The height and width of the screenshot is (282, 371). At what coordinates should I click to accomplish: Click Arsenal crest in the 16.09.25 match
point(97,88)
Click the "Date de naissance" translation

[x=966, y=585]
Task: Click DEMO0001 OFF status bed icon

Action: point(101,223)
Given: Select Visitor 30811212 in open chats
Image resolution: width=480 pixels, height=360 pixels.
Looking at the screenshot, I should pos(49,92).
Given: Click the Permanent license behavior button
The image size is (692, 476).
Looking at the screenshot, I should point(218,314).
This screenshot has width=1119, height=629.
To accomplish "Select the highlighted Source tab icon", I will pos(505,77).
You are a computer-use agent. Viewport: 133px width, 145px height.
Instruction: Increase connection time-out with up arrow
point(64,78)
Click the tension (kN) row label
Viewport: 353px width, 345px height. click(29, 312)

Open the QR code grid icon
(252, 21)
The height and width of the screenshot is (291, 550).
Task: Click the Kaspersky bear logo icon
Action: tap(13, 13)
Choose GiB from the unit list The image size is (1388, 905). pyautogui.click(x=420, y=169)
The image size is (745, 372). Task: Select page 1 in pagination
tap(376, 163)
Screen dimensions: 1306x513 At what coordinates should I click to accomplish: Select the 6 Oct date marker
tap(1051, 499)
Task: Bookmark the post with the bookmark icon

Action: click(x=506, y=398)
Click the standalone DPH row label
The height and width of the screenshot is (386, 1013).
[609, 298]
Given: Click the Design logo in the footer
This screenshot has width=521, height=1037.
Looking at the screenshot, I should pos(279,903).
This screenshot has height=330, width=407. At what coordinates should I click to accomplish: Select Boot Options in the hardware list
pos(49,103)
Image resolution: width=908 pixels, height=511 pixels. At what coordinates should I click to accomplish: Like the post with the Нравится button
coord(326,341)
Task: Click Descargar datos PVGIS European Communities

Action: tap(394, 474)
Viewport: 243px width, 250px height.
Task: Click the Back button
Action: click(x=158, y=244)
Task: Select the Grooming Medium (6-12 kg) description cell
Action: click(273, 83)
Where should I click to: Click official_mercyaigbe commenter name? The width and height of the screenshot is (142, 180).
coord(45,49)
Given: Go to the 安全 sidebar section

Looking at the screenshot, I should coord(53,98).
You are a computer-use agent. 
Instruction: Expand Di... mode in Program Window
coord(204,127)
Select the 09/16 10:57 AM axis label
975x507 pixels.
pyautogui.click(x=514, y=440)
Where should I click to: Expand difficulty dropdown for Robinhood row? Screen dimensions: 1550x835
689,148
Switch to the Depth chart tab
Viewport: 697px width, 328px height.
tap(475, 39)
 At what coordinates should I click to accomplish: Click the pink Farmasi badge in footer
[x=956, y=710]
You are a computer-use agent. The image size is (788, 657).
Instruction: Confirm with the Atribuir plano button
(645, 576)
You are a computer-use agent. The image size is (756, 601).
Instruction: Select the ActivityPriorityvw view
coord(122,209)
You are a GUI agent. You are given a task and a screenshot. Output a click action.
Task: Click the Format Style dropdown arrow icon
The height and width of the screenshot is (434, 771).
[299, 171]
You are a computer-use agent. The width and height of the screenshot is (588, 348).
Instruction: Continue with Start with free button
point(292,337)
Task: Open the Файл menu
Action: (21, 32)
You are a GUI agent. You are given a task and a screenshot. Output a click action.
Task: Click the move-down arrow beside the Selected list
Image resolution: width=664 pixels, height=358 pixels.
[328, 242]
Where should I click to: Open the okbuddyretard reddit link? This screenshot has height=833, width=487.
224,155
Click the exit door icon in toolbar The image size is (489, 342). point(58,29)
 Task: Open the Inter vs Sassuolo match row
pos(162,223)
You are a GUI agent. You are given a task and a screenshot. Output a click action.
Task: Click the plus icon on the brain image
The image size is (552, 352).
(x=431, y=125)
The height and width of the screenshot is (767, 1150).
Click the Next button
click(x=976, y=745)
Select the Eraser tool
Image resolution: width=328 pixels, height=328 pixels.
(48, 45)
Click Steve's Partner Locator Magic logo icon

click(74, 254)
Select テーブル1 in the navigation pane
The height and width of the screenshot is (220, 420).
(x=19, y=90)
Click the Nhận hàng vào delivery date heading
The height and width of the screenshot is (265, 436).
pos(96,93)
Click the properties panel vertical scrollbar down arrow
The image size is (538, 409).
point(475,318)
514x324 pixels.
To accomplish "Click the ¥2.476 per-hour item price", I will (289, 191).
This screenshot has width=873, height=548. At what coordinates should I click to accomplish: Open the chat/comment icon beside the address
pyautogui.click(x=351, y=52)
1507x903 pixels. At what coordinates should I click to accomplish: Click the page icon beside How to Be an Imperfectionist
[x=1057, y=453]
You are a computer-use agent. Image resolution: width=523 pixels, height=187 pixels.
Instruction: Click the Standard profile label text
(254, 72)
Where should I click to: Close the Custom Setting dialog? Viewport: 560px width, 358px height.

....

After locating the line that contains "Task: Click the plus icon on the brain image", print that line and every one after it through the last line of the listing, exactly.

## RESPONSE FOR THIS EXERCISE:
Task: Click the plus icon on the brain image
The image size is (552, 352).
(x=431, y=125)
The height and width of the screenshot is (767, 1150).
Click the Next button
click(x=976, y=745)
Select the Eraser tool
Image resolution: width=328 pixels, height=328 pixels.
(48, 45)
Click Steve's Partner Locator Magic logo icon

click(74, 254)
Select テーブル1 in the navigation pane
The height and width of the screenshot is (220, 420).
(x=19, y=90)
Click the Nhận hàng vào delivery date heading
The height and width of the screenshot is (265, 436).
pos(96,93)
Click the properties panel vertical scrollbar down arrow
The image size is (538, 409).
point(475,318)
514x324 pixels.
To accomplish "Click the ¥2.476 per-hour item price", I will (289, 191).
This screenshot has width=873, height=548. At what coordinates should I click to accomplish: Open the chat/comment icon beside the address
pyautogui.click(x=351, y=52)
1507x903 pixels. At what coordinates should I click to accomplish: Click the page icon beside How to Be an Imperfectionist
[x=1057, y=453]
You are a computer-use agent. Image resolution: width=523 pixels, height=187 pixels.
Instruction: Click the Standard profile label text
(254, 72)
Where should I click to: Close the Custom Setting dialog? Viewport: 560px width, 358px height.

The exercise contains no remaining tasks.